É bom estar de volta!
Gosto de imaginar a identidade como um quebra cabeças, um conjunto de peças encaixadas que juntas formam uma grande imagem que entendemos como nosso “eu”. O tempo passa, algumas peças envelhecem, outras são trocadas, outras ganham novos sentidos, mas algumas permanecem no mesmo lugar.
Em 2006, adolescente, eu procurava algumas dessas peças, como um livro de cabeceira, um filme inesquecível e afins. Quando o assunto era música, os caminhos na minha escola eram gostar principalmente de rap e de heavy metal. Alguns desajustados ouviam outras coisas, claro, e pouca gente conhecia Oasis para além de Wonderwall, quem sabe o clichê mais bonito feito na nossa geração.
Era regra ter uma banda favorita, e eu queria escolher a coisa mais desajustada entre os desajustados. Quando se é jovem ninguém quer ser igual a ninguém, e eu, nerd educadinho, não tinha absolutamente nada a ver com os irmãos Gallagher.

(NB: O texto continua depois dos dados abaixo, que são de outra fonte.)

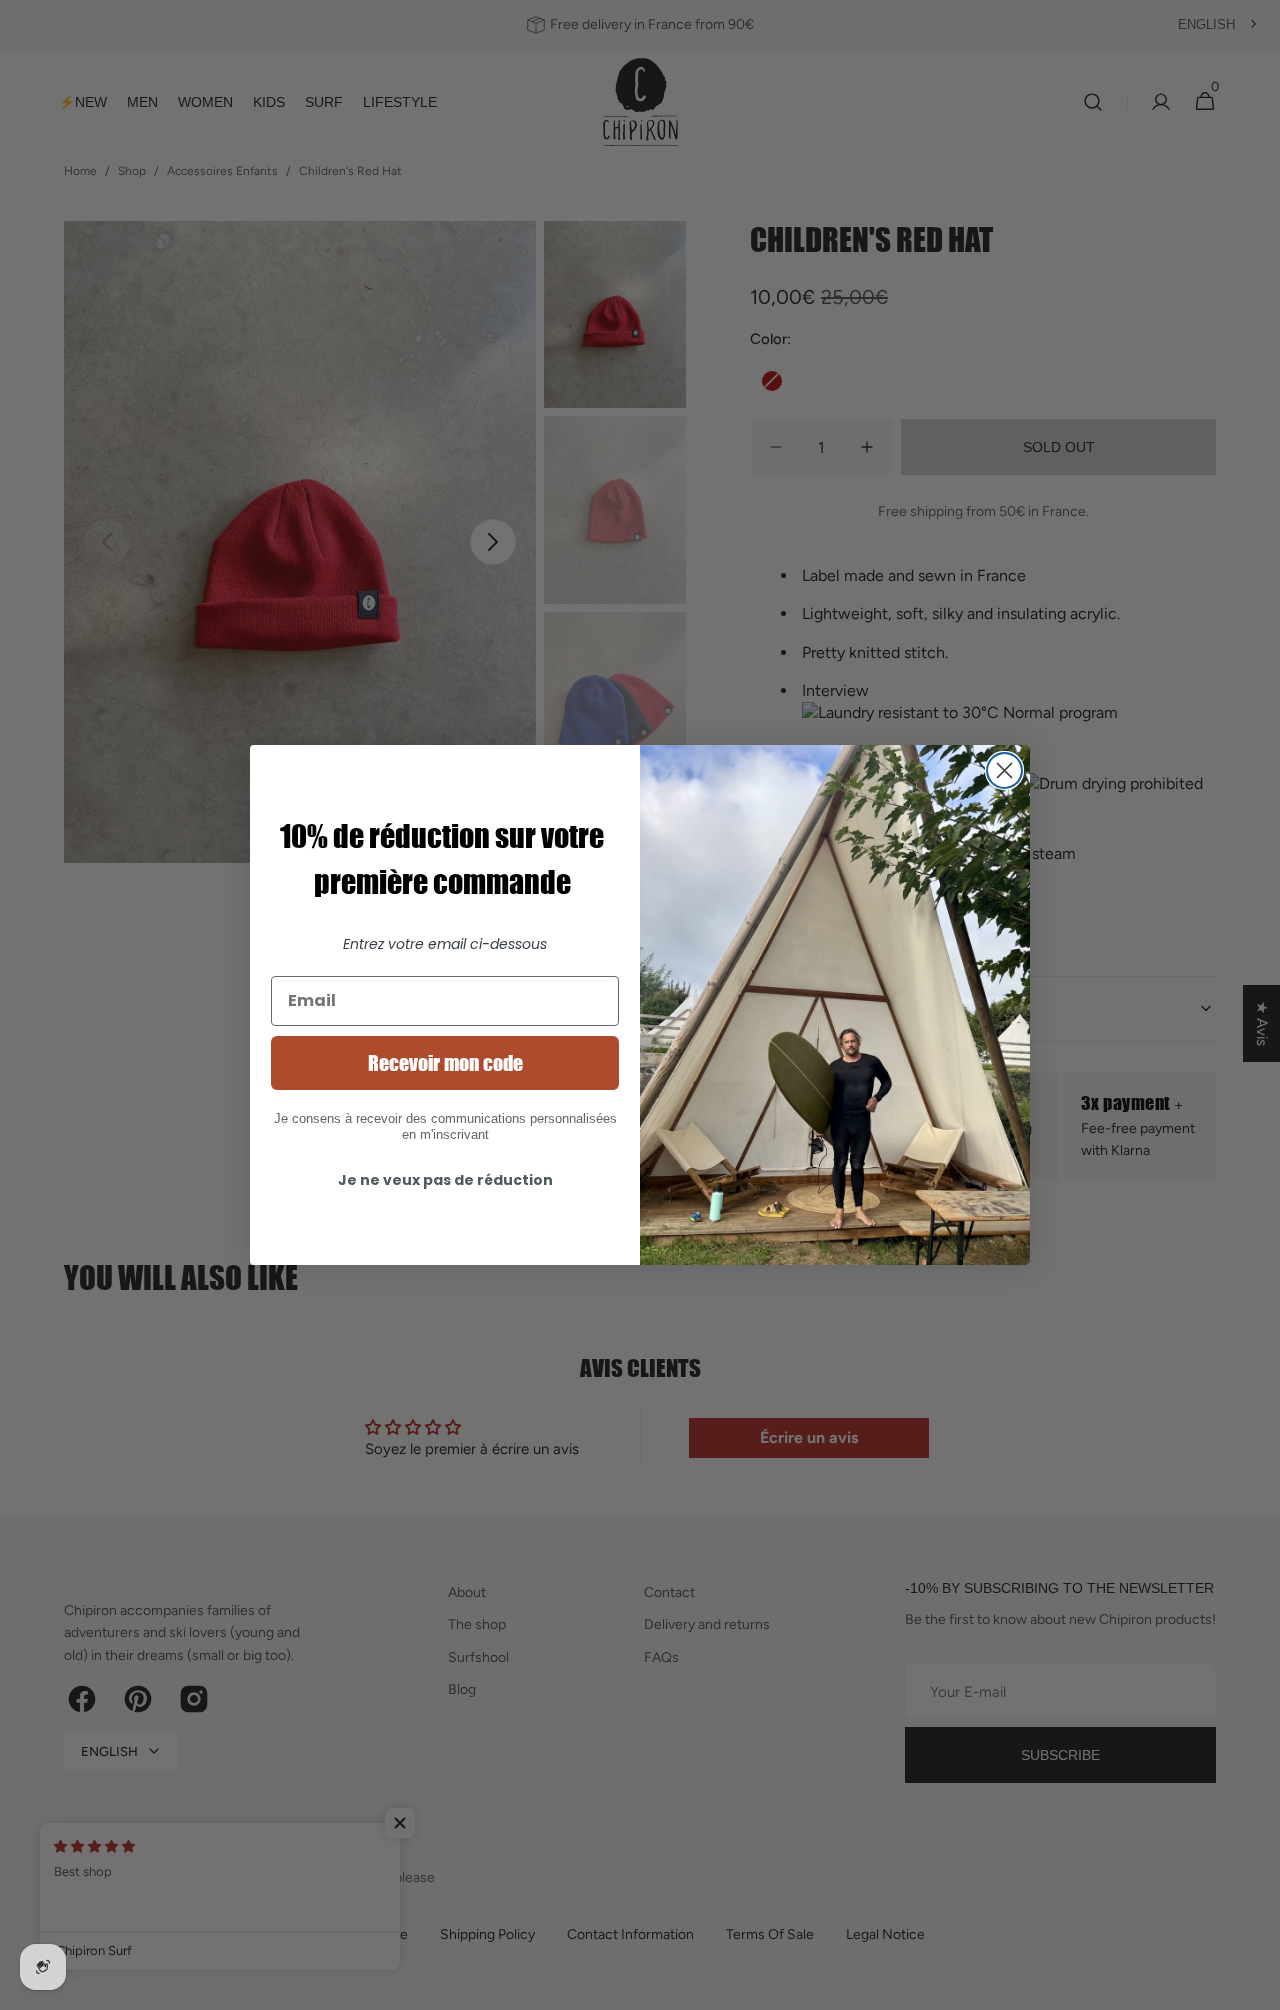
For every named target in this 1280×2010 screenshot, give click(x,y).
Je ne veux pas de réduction (445, 1180)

Quem sabe por isso a gente se deu tão bem. A música do Oasis representava algo que me faltava. Ouvir aquelas canções era como brigar na rua sem precisar arrumar encrenca. Era como se rebelar contra alguma coisa, mesmo que, do alto dos meus privilégios, essa alguma coisa não existisse.
Era sentir como é ter um irmão, sem nunca ter tido um.
Não era só a música, claro. A estética meio desleixada daqueles caras contrastava de um jeito maravilhoso com capas de disco cheia de detalhes, com vídeo clipes cinzentos e friorentos que de certa forma lembravam o sul gelado onde nasci. Depois, as coisas ficaram mais coloridas, bem-vestidas, mas ainda atraentes.
Foi assim que o Oasis se tornou a minha banda. Aquela, cujas músicas me fariam acordar quando precisasse de energia, que embalariam os momentos melancólicos, que me fariam reencontrar a juventude sempre que sentisse saudades.
Em 2006 eu era adolescente demais pra sair do Sudoeste do Paraná e ir até São Paulo ver aquele show para o qual cheguei até a desenhar uma excursão imaginária. Em 2009 já era adulto o suficiente, e Curitiba era logo ali.
O show da Arena Expotrade já mostrava que havia alguns cansaços naquela turma. Era a turnê de um disco maravilhoso, “Dig Out Your Soul”, que reconectava a banda com seus momentos mais barulhentos, depois de alguns trabalhos mais, digamos, emocionais.
Ainda assim, foi maravilhoso ouvir de perto as canções que emocionaram meus momentos privados. Melhor ainda foi poder compartilhar o momento com mais gente que também já havia se emocionado sozinha.
Eram tempos em que o show acabava com “I am the Walrus”, que ouvi de costas, indo embora pra conseguir pegar o ônibus e não amargar uma madrugada na rodoviária. Dois meses depois, o Oasis acabou.
Vieram Beady Eye, High Flying Birds, discos solo, coletâneas, trabalhos que mantiveram aquela energia primal viva ao longo do meu amadurecimento, só que pela metade. Separados, Liam e Noel são talentosos. Juntos, são raras forças da natureza.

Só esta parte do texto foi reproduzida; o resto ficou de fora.